_PAGE TEXT_
*-*-*

OpenAI’s o3 And Musk’s Grok 4 Presenting Us With A Beginner Game Of Chess
OpenAI’s o3 model delivered a clean sweep against Elon Musk’s Grok 4, winning 4-0 in the finals of Google’s Kaggle Game Arena AI Chess Exhibition last Thursday.
But if you expected a clash of AI titans matching wits like Grandmasters, you might be surprised—chess legend Magnus Carlsen quipped that the bots played more like “talented kids who don’t know how the pieces move.”
Over the three-day tournament, leading AI chatbots were competing with one another without any specialised training. This means that they weren't allowed to use chess engines, look up no chess moves, and were forced to play chess based on whatever knowledge they have gathered from the internet.
The result of that was nothing short of comedic gold. Grandmaster Magnus Carlsen-regarded by the chess world as the greatest player of all time-who co-commentated the final, estimated that both AIs played at the level of an amateur with about an 800 Elo rating.
During his commentary, Carlsen mocked both the AI models for making very basic errors.
"They oscillate between really, really good play and incomprehensible sequences."
At one point, after watching Grok walk its king directly into danger, he joked it might think they were playing King of the Hill instead of chess.
The actual games were also described as a masterclass in how not to play chess: in the first game, Grok essentially gave away one of its most important pieces for free, and went on the further trade off the rest of his pieces while being behind.
In the second game, Grok tried to execute an advance strategy called the "poisoned pawn", only for its plan to back fire, resulting in Grok immediately losing its queen.
In game three, Grok had built what looked like a solid position in the opening phase only to lose all of its pieces in the middle game.
Not Ready for the Chess Big Leagues—Yet
Despite Grok’s strong run in earlier rounds—drawing praise from grandmasters like Hikaru Nakamura—o3’s victory showcased more consistent logic and fewer catastrophic mistakes.
Still, both bots displayed limited understanding of chess’s deeper tactics and positional play, sometimes failing to even deliver checkmate despite sizeable advantages.
Technical glitches abounded as well. Tournament rules gave each model four chances to generate a legal move—when they failed, sometimes trying to “teleport” pieces or make impossible moves, they were disqualified.
AI Hype Meets Chess Reality
The spectacle was a stark reality check for those expecting AI to replace us in our job and revolutionise how we work.
Yet this competition showed that they can't even play a board game that has existed for 1,500 years without trying to cheat or forgetting the rules.
Carlsen even joked that the bots were sometimes better at counting captured pieces than actually playing winning chess.
As AI models continue to spark headlines about their potential to reshape work and society, these chess antics serve as a reminder: while AI can compose convincing emails or answer trivia, but it might not be as smart as we think they are.
For now, humanity’s chess dominance is safe—but the lessons from this playful AI exhibition are invaluable for understanding both the limits and rapid evolution of modern AI.

*-*-*

_DATASET ENTRIES_
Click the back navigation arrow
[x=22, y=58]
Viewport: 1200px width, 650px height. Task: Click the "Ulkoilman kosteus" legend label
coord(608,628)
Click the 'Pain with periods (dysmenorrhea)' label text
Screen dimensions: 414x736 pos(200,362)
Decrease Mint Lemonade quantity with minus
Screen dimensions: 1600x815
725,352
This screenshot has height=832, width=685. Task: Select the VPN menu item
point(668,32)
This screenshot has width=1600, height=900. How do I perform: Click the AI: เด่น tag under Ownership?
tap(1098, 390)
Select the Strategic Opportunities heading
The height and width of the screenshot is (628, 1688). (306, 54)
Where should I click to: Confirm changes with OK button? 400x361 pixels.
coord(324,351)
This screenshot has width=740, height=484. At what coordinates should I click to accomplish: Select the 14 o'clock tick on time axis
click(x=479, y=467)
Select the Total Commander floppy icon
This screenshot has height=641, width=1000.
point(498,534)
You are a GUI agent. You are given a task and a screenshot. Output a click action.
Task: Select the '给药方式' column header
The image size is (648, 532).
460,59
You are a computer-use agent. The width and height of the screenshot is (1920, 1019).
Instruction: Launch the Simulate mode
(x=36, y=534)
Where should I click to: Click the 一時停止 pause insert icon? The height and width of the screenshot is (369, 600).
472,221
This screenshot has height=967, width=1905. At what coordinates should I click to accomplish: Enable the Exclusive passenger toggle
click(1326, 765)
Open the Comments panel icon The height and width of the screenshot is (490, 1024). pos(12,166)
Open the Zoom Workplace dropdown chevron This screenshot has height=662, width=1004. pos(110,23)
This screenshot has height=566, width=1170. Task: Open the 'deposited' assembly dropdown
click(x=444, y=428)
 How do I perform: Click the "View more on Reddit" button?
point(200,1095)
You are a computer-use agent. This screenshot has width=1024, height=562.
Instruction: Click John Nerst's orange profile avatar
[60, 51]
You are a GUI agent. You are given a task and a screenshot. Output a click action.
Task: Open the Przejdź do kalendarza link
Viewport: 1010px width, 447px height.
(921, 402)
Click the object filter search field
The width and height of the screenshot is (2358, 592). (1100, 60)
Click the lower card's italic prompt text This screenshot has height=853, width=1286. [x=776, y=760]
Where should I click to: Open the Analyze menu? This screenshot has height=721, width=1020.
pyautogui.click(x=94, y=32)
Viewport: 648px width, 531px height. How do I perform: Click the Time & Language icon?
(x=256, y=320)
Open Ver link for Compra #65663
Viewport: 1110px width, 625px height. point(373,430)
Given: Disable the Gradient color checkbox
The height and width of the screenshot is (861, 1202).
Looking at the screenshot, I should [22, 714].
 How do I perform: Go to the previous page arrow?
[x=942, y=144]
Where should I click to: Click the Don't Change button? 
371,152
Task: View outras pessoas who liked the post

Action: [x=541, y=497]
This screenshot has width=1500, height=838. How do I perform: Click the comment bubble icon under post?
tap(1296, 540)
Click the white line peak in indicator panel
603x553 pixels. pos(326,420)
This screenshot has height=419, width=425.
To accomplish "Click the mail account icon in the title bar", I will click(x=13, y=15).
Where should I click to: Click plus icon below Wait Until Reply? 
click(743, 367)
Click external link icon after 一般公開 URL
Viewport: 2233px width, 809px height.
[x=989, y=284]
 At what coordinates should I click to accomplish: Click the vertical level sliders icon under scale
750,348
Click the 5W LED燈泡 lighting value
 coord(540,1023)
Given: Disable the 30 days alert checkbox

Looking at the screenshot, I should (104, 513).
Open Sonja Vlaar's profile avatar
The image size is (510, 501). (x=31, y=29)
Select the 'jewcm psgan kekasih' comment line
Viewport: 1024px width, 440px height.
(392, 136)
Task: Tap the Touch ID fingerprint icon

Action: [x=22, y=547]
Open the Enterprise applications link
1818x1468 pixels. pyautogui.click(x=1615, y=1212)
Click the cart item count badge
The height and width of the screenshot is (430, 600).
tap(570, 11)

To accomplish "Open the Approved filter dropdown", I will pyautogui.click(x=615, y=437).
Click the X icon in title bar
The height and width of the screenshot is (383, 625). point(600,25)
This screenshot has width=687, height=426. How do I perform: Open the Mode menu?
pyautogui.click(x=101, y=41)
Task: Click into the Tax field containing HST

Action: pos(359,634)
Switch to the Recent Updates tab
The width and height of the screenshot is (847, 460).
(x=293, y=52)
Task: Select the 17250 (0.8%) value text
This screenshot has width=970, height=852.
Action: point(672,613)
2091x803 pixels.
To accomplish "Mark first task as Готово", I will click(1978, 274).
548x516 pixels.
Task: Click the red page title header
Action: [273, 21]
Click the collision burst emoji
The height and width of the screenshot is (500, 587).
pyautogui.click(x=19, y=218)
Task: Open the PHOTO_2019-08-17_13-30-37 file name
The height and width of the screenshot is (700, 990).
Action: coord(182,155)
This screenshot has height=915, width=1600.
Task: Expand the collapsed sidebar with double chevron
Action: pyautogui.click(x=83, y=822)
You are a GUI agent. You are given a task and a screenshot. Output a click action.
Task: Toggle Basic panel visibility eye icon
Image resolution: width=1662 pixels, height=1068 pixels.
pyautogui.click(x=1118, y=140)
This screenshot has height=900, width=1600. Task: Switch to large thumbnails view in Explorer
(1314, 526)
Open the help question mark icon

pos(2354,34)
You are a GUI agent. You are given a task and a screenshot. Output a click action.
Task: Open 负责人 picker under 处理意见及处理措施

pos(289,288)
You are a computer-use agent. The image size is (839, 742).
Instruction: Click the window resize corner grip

*-*-*

_TO DO_
Render this sentence from the article on the AI chess exhibition into Spanish: "In game three, Grok had built what looked like a solid position in the opening phase only to lose all of its pieces in the middle game."

_RESPONSE TO THIS TASK_
En la tercera partida, Grok había construido lo que parecía una posición sólida en la fase de apertura, solo para perder todas sus piezas en el medio juego.